Journalists. PR counselors. Advertising copywriters. From time to time, all writers hit obstacles. What to do? Here are ideas from full-time writers who sometimes hit the wall, but manage to overcome and meet their deadline, and also how they avoid writers block in the first place.
Only stop writing when you know where your next thought will be. You’ll never face writer’s block if you only stop when you have a clear idea where the article will go next. You can leave yourself a short note or general idea what the next section will be in order to take that well-deserved pause.
Just write. Anything. Whatever comes to mind, jot it down. Set your cell phone alarm for 10-20 minutes and force yourself to write, write anything. If nothing comes, write, “I don’t know what to write.” The key is to not stop at all. Don’t edit yourself. Write until the subterranean thoughts break through. This technique works often, but it takes some time.
Take a break. Run. Do yoga. Call the president. Fly a hot air balloon. Do something different to allow your white-hot mind to idle. That’s when the mind sometimes does its best work.
Siphon off the talent of others by reading the work of writers who once inspired you. Everything in this world is derivative. All writers are influenced by other writers, so maintain the trend and read others and let their work irrigate yours.
Go to the thesaurus, pick an unfamiliar word and study it. Use it to leapfrog back into the piece on which you are working.
Use the theme that you are pursuing and search for famous quotations on that topic. It's a great way to examine every aspect of a topic. And hopefully get you on a roll.
Call a close pal and insist that he or she give you an idea. No idea is out of bounds. Push them. Give them a 30-second deadline and demand an answer. It works. Sometimes.
Many writers find it helpful to walk away from the assignment and literally do something besides write. Allow the subconscious to ruminate. One writer who worked on an advertising campaign for a bikini with a newspaper pattern slept on the idea and woke up thinking, “All the news that’s fit to squint.” Clever.
Hollywood has created the iconic genius who needs the writing muse to alight before any good writing is possible. The grim reality is that the best writers have a schedule. Most find that the morning is their best time to compose. Use the time of day that works for you and maintain that schedule. I know a writer who finds working in a restaurant to produce her best work. She orders an entree, tells the waiter that he will be rewarded with a sizable tip for allowing her to write, but not eat, and she begins her work. Often she pushes her meal and gets it “to go.” For her, the restaurant context stimulates her writing.

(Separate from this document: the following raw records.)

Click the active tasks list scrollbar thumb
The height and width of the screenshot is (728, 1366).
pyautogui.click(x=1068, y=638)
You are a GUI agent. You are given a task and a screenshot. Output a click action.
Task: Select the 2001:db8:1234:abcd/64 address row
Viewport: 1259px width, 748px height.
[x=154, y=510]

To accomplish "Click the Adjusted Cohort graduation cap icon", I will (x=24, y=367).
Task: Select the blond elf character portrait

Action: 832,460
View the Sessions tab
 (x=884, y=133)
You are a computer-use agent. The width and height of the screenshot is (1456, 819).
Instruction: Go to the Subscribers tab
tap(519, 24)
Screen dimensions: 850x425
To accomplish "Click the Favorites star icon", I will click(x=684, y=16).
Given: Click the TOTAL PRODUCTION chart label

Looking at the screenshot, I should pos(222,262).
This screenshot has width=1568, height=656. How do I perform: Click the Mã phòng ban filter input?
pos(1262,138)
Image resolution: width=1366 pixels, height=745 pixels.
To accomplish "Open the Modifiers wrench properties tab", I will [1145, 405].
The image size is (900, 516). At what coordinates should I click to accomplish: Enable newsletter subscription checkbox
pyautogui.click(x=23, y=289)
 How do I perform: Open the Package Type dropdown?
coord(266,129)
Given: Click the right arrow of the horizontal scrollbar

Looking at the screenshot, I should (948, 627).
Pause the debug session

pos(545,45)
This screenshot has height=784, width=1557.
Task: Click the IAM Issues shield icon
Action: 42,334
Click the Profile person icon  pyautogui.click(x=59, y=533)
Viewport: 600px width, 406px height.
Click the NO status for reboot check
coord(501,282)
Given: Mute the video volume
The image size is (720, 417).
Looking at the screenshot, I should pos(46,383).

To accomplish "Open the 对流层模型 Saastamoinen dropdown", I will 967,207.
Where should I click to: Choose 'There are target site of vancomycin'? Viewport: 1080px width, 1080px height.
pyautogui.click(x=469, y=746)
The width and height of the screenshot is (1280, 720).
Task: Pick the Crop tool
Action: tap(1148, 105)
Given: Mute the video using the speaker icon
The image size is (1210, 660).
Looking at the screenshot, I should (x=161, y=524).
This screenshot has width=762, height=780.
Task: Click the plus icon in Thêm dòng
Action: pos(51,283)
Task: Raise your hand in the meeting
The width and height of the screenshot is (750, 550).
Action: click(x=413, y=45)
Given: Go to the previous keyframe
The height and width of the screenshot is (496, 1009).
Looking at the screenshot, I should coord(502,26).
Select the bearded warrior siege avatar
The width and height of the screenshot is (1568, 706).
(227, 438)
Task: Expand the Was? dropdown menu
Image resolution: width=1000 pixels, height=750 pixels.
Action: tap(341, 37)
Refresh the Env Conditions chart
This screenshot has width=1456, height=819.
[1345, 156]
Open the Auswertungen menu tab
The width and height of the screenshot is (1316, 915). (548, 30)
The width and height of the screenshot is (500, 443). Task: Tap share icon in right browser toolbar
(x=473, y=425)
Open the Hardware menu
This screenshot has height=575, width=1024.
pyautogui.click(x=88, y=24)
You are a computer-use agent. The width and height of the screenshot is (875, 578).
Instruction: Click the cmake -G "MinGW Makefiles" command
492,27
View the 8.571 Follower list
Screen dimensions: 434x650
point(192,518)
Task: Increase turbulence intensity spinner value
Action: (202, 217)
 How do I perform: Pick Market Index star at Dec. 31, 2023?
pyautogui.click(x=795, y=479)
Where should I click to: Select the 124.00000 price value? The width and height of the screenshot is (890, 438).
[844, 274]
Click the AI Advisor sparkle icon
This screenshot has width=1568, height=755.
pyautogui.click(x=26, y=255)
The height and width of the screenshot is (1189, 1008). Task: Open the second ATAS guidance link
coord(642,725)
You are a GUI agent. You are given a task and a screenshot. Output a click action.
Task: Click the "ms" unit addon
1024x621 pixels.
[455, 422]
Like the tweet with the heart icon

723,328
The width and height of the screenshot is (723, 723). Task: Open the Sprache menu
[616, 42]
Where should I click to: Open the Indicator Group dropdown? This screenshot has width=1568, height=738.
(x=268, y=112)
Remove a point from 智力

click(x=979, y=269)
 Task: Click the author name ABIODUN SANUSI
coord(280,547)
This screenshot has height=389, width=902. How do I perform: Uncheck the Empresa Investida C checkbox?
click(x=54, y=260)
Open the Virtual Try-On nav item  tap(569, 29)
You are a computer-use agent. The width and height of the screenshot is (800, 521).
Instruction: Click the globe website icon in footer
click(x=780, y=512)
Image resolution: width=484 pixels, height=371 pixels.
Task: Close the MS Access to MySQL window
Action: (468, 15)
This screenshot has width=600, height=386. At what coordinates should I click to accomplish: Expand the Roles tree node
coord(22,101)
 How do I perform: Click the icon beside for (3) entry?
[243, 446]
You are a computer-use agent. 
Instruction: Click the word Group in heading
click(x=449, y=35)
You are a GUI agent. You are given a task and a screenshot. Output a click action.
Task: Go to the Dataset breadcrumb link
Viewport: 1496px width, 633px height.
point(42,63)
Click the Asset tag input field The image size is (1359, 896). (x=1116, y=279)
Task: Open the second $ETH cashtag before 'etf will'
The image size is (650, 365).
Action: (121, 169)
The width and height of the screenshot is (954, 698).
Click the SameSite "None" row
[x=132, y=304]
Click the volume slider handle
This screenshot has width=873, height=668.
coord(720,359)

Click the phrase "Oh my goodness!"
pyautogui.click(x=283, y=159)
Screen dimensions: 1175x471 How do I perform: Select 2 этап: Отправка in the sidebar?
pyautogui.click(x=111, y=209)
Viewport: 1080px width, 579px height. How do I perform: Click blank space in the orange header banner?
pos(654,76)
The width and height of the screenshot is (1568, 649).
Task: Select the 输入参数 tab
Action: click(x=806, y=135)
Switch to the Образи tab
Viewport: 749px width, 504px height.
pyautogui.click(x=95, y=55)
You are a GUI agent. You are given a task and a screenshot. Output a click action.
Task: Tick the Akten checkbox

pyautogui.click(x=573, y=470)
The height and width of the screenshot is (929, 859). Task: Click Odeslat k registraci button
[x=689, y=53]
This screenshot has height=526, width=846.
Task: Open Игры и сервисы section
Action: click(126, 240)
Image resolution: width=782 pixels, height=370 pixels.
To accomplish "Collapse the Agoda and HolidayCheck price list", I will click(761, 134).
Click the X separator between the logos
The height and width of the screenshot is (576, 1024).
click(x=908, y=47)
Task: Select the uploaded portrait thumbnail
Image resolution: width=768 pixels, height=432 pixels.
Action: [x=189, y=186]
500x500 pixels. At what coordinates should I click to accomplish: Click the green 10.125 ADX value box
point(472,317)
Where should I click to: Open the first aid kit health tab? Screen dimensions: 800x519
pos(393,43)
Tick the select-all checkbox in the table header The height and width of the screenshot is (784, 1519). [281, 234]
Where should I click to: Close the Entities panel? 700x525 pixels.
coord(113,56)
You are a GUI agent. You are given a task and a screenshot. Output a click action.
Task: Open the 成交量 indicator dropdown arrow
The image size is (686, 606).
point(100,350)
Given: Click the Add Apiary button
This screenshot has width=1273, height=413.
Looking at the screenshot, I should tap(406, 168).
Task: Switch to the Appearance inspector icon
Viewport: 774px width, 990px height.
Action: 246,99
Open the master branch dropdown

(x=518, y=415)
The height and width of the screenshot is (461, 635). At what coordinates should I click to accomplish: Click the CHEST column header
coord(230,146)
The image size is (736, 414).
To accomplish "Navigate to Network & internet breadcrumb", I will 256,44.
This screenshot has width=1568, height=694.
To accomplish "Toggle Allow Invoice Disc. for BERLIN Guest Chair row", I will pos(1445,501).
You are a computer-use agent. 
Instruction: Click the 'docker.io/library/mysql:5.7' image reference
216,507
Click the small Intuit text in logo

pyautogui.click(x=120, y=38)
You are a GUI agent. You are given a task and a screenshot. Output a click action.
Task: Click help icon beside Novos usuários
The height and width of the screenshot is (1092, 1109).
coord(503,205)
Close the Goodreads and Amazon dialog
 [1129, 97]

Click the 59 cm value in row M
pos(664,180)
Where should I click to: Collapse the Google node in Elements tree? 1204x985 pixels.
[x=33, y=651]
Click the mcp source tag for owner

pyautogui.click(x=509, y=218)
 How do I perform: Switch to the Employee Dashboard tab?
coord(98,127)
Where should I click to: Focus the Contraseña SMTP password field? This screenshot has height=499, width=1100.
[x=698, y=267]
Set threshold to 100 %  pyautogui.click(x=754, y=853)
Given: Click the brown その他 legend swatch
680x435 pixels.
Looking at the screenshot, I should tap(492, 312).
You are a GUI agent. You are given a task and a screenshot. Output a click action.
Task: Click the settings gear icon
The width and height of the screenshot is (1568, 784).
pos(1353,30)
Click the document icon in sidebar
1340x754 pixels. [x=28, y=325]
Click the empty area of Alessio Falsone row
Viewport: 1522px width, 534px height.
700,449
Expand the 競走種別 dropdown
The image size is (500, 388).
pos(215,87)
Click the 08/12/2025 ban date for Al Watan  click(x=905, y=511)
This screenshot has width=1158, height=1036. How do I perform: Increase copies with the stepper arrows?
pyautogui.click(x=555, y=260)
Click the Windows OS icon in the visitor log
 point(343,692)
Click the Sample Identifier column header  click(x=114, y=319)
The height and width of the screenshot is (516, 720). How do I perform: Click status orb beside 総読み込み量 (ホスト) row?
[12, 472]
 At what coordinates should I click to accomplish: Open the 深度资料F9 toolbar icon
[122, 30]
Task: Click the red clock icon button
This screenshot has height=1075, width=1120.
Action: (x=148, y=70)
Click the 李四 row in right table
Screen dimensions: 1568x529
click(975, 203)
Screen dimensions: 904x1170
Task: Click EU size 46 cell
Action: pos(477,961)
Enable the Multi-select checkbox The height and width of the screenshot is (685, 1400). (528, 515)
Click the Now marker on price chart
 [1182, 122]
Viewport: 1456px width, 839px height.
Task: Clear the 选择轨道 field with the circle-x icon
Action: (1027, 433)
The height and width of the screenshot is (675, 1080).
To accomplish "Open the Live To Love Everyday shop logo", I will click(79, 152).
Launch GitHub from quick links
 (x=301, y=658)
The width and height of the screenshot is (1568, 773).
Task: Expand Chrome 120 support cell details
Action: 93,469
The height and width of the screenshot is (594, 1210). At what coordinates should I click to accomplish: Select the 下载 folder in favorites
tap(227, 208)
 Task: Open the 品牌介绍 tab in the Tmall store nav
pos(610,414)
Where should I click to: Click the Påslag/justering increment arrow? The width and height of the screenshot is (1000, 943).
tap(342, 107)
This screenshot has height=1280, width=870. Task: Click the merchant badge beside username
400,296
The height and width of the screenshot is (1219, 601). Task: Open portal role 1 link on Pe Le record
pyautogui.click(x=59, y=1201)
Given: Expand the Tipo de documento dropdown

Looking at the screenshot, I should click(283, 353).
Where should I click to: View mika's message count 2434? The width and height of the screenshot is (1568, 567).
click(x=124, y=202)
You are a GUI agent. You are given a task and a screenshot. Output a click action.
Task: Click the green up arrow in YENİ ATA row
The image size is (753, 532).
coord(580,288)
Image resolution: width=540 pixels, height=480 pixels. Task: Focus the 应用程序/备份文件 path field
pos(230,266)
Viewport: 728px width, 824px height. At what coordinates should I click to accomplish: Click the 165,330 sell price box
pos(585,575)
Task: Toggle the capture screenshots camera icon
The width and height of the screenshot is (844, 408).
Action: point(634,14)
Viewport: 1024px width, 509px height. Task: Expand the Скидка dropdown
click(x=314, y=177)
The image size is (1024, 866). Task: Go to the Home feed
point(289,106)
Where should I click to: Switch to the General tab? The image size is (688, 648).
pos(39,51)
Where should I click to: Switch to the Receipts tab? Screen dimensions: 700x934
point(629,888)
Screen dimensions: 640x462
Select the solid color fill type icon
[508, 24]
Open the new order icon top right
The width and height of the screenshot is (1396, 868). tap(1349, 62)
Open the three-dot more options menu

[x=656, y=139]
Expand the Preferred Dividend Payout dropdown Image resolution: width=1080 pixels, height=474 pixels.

Staring at the computer screen is pointless. Typing a stream of consciousness without stopping is better than letting the blank page intimidate you.
Writers, even the best, have off days and each has to find what works, whether it's standing upside down to get the blood moving in an odd direction, doing jumping jacks, or reading the greats like Shakespeare. Today, consider a strategy like the ones above before the writing task takes on Herculean proportions. If you have the heartbeat of a writer, you will overcome, but prepare today for that dark moment when all is silent and all you hear is the distant tick-tock of the deadline clock. Scan this list and make one of the ideas your secret weapon when you are at the end of writing rope. Tie a knot at the end and hang in there until you are flush once again with a deluge of ideas.